Epilepsy is a frequent disease with a prevalence in population-based study estimated at 0.7% (Picot et al., submitted). Partial epilepsy and particularly medial temporal lobe epilepsy is the most widespread and constitutes a large part of intractable epilepsies that can benefit from surgery with anterior temporal lobectomy and amygdalo-hippocampectomy. The most common etiological lesion of medial temporal lobe epilepsy is hippocampal sclerosis, characterized by neuronal loss in CA1 area and gliosis [6], [27]. The analysis of human epileptic hippocampi removed for epilepsy surgery confirmed the existence of CA1 lesions, surrounded by astrogliosis [3] and accounted for the dispersion of dentate granule cells [12]. According to the ‘epileptogenic glial scar’ hypothesis, reactive astrocytes in lesion areas are supposed to release trophic factors that support axonal sprouting and neosynaptogenesis, probably involved in the further development of a chronic hyperexcitability [25].

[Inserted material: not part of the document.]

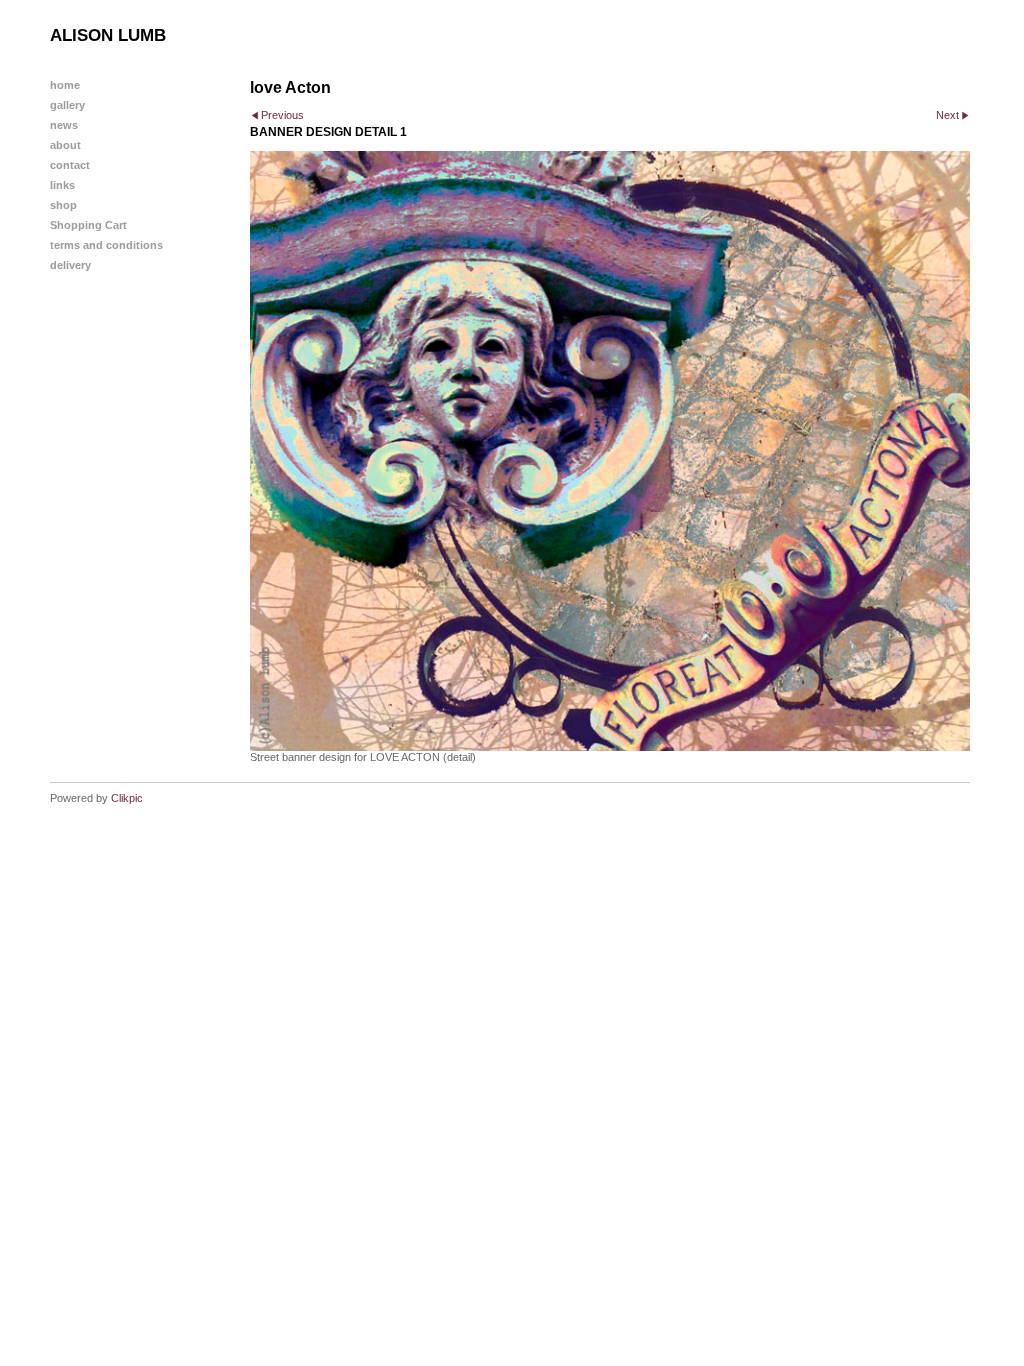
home (65, 85)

Currently, the role of inflammatory molecules, like cytokines, in neuronal excitability and in glial scar formation is suggested by various studies obtained in human and in experimental epilepsies [15]. A correlation between the frequency of the homozygote form of interleukine-1beta (IL-1β) and the susceptibility to develop hippocampal sclerosis after febrile seizures was demonstrated in Japanese patients [16], but not in Caucasian subjects [11]. An elevated level of interleukine-6 (IL-6) was reported in the cerebro-spinal fluid of epileptic patients [23]. In experimental models, kindling seizures were shown to transiently up-regulate the transcription of IL-1β, IL-1Receptor1, Tumor Necrosis Factor alpha (TNFα) and TGF-β1 [24], while, after lesional experimental status epilepticus, an increase of TNFα and IL-6 release was reported [21], [10]. Moreover, a direct pro-convulsant effect of IL-1β was demonstrated [31], [32]. These pro-inflammatory cytokines may act as signals, promptly released between the ictal event and glial reaction. It is now well admitted that the transcription factor Nuclear Factor kappa B (NFκB) plays a crucial role in many acute inflammatory reactions. NFκB is present in cytosol under an inactive form, due to IκB, an inhibitory subunit linked to the active subunits p50 and p65, that are associated in homo- or hetero-dimers. In response to various factors, like oxidative stress, kinase activation or stimulation of receptors belonging to the ‘death receptor family’, IκB is phosphorylated, allowing the release of p50 and p65. Both active monomers enter the nucleus, where they bind to specific consensus sequences. These subunits activate the transcription of numerous genes encoding cytokines, complement proteins, major histocompatibility complex glycoproteins, neurotrophines, cell adhesion molecules and various enzymes [4], [22]. In experimental limbic status epilepticus in rat, an over-expression of NFκB was reported in neurons and in reactive astrocytes, concomitant with microglial activation [18]. These reactions were still obvious 2 weeks after status epilepticus, suggesting that inflammatory processes participate in post-ictal events involved in secondary epileptogenesis. However, whether such inflammatory reactions are present in human chronic epileptic focus remains to be established.

Therefore, in this study, we looked for the expression of NFκB in the chronic epileptic focus, surgically removed in patients presenting medial temporal lobe epilepsy with hippocampal sclerosis.